As do many China scholars, Andrade regards Qing China till the 1760s as militarily very successful. Here too some qualification is in order. Their successful campaigns against the Zunghars (1755–1759) are usually regarded as the major feat illustrating Qing China's military strength. The entire Zunghar population, however, numbered an estimated 600,000 people and their weapons were not very advanced. It would have been very strange if the Qing hadn't won. The logistics involved in the campaigns were certainly not beyond Western capabilities. According to Andrade a military gap between China and the West only opened from the mid-1700s. By the First Opium War Britain's military edge was overwhelming. That gap and what China's rulers did or did not do against it, is the subject of Part IV of the book.
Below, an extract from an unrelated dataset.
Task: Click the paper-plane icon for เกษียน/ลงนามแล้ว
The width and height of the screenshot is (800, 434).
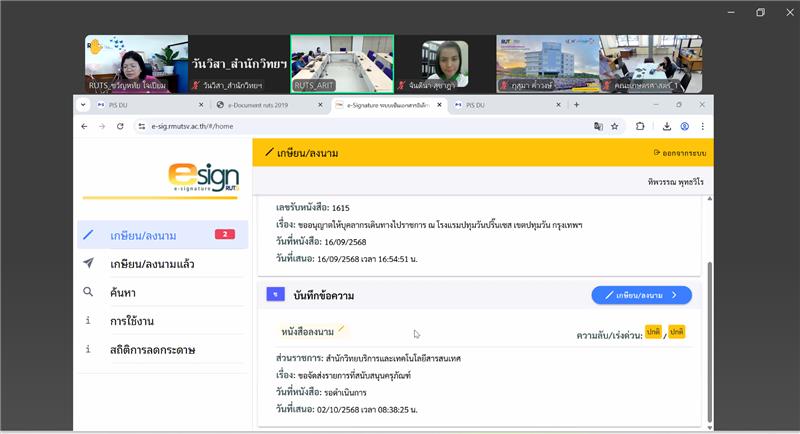Action: pos(89,264)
China's backwardness clearly showed in military hardware. Here Andrade attributes a key role to developments in Western science that had no equivalent in China, in particular in the field of ballistics. But China's disadvantage was not confined to hardware. According to Andrade, the country also wasn't prepared for any serious conflict for lack of practice. There simply were no conflicts threatening enough to trigger major innovation. Here again some qualification is in order. There were some real wars in this period that did not go well for the Qing. Emperor Qianlong's four expeditions into Burma (1765–1769) were a disaster, and his Vietnam expeditions (1788–1789) were not exactly successful. The results of the second invasion in Nepal (1791–1792) militarily speaking were also unimpressive. None of this led to any reforms. In 1809–1810, the Qing government had to ask the British and the Portuguese to help them supress piracy in the Southern China Seas. Over the entire period from the 1760s until the 1840s, government hardly did anything to modernise their army or navy. It was not just a matter of money. Military expenditure in China over the first half of the nineteenth century de creased and was only a fraction, in real terms per capita and as a percentage of GDP, of that of Great Britain. Negligence, arrogance, and unwillingness also played their part.
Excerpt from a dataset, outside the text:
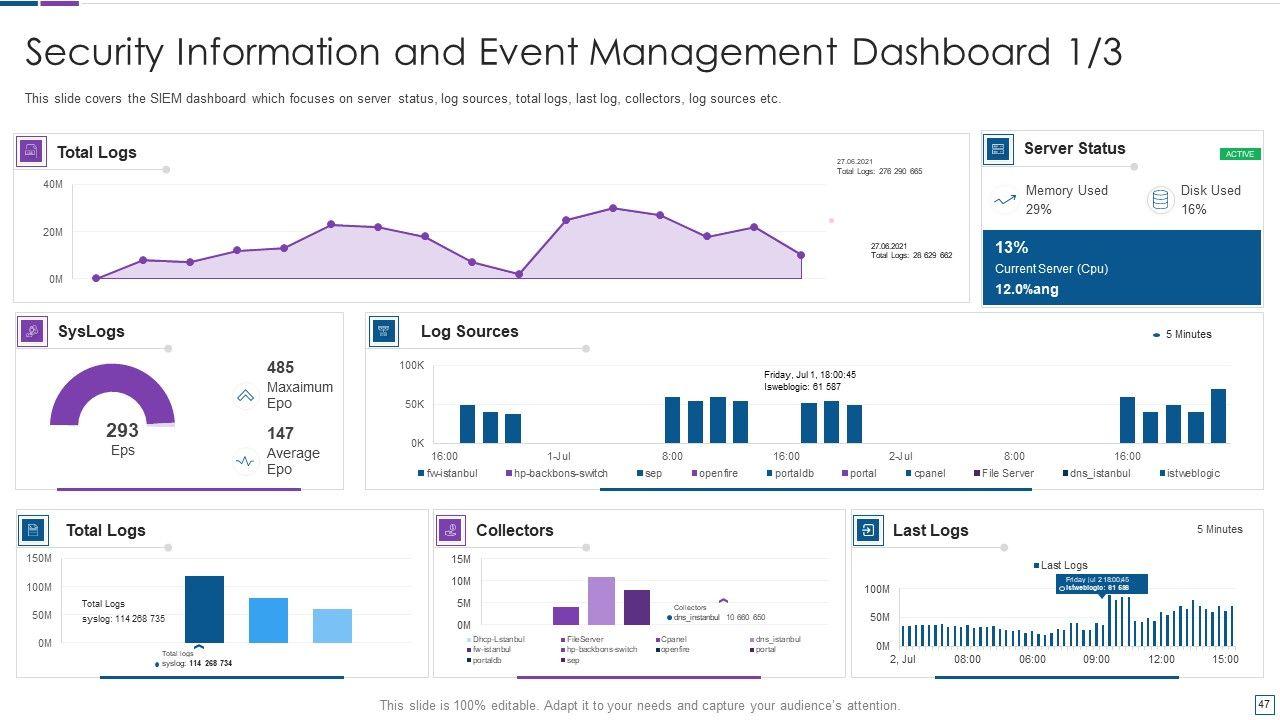1280x720 pixels.
Task: Click the Memory Used trend icon
Action: (1005, 200)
Even the First Opium War, at least initially, failed to function as a wake-up call. By the second half of the century though, a broader movement of self-strengthening emerged. As Andrade shows, that movement was certainly not unsuccessful when it came to military hardware. The Chinese lost the war against Japan because they fought poorly and had no unified military command. Their fundamental problem was not technical or ideological but institutional. Resources often were scarce but I would want to emphasize, more than Andrade does, that this was not because China's government spent so much but because it had so little revenue, much less as a percentage of GDP than Western states or Japan. The Qing state had always been weak in terms of revenue, number of officials, or soldiers. As long as it had no strong opponent that was not a big problem: now it was. Andrade shows that efforts at reform became increasingly ad-hoc and de-centered, and that policies were often changed. No fundamental transformation took place. Of its army, for example, hundreds of thousands banner troops had become nearly useless but China's government kept on paying or at least supporting them. When at the end of the nineteenth century the Gunpowder Era was over, Qing China still was not reformed but had, as the New York Times claimed, become “an anachronism” (p. 296).
Andrade's book may at some instances be somewhat too revisionist in discussing China's military innovations and strength, but it will certainly and deservedly become a landmark in debates about military divergence and convergence in world history.